In November 2019, the Trump administration published a proposed rule in the Federal Register, “Rules Regarding the Frequency and Notice of Continuing Disability Reviews” from the Social Security Administration (SSA). Comments, originally due on January 17th, were postponed and due today, January 31st. At this writing, there are over 120,000 comments posted on Regulations.gov, and we hope more will be posted before midnight tonight.

For someone who is not a Supplemental Security Income (SSI) or Social Security Disability Insurance (SSDI) expert, this rule was complicated and convoluted. As I learned more and spoke with people who receive these benefits, along with other experts, I discovered the proposed rule was convoluted and unclear to most of us.

Essentially what is happening in the rule is: the SSA plans to increase the number of Continuing Disability Reviews (CDR) for people who receive SSI and SSDI. The added frequency of reviews will be burdensome in terms of time and cost to families, as well as the administration, and the SSA has not shown how many people will lose benefits, nor precisely why these added reviews are needed.

We know that children and their families will be harmed due to additional CDRs. Complicated administrative paperwork that takes hours and the help of medical staff to fill out means parents will have less time and money to take care of their children with disabilities and tend to their jobs and other responsibilities. We oppose this proposed rule and submitted comments today.

Below is an excerpt from the comments we submitted:

More Frequent CDRs Will Be Burdensome for Families of Children with Disabilities

The families of children with disabilities face many difficulties throughout their days. Managing medical appointments, recurring illness, filling, and managing prescriptions, getting to and from work, school, and/or childcare all take on a different meaning when it involves a child with disabilities. Parents may be in constant contact with a school or child care center related to their child’s condition and needed care or treatment. Access to prescribed medicine may be a struggle. Transportation to and from medical appointments, school, and/or childcare can may require much planning and asking others for help. If these families are also receiving lower wages and/or working at inflexible jobs with shifts, they have a harder time staying connected to work and thus their families are at higher risk of eviction, losing their utilities, and may become food insecure.

Families of kids with disabilities will have to schedule and attend more frequent doctor appointments in order to complete the CDR, creating a burden for them.
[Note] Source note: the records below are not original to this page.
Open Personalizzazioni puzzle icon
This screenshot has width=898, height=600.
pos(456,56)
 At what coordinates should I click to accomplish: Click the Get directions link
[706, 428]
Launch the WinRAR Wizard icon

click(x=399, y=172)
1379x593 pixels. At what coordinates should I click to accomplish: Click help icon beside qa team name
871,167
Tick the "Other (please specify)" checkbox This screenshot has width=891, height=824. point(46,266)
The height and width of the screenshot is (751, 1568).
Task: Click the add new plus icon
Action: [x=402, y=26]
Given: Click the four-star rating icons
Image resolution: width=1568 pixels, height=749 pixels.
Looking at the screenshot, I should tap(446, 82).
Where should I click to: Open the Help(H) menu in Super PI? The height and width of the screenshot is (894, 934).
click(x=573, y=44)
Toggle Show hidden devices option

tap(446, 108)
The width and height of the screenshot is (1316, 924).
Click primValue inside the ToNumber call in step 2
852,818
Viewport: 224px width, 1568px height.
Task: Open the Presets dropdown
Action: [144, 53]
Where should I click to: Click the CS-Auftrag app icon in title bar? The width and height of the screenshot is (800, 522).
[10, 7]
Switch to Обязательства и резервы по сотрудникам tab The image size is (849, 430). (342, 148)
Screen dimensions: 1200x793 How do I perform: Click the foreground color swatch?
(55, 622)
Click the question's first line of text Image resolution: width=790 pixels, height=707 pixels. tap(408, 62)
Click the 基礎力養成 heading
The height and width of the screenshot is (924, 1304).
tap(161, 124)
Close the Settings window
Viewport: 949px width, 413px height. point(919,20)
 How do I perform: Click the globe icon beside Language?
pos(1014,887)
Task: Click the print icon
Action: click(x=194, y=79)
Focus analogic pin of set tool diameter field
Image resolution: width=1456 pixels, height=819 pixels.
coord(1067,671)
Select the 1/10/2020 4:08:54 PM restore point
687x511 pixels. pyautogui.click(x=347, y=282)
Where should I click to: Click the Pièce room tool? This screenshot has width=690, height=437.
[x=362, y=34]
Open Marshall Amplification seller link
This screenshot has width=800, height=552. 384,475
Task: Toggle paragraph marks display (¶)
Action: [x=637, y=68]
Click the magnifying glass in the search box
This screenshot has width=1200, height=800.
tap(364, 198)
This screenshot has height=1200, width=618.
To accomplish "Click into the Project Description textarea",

Paying for copies of medical records is financially burdensome. Asking employers to complete comprehensive employment data in the Mailer could be an annoyance and create a rift between the employee and the employer. Some of the forms may be too complex for some individuals with disabilities and/or their families to fill out, prompting them to miss answers or seek out help that will cost money. Families struggling to make ends meet, care for their children with disabilities and perhaps their own health needs do not have extra time to spend on arduous administrative red tape and paperwork.

In 2015 alone, 34% of initial cessations were reversed on appeal – revealing that this system does not work as it is now and should not be made more frequent. This is not the right step to improve the system.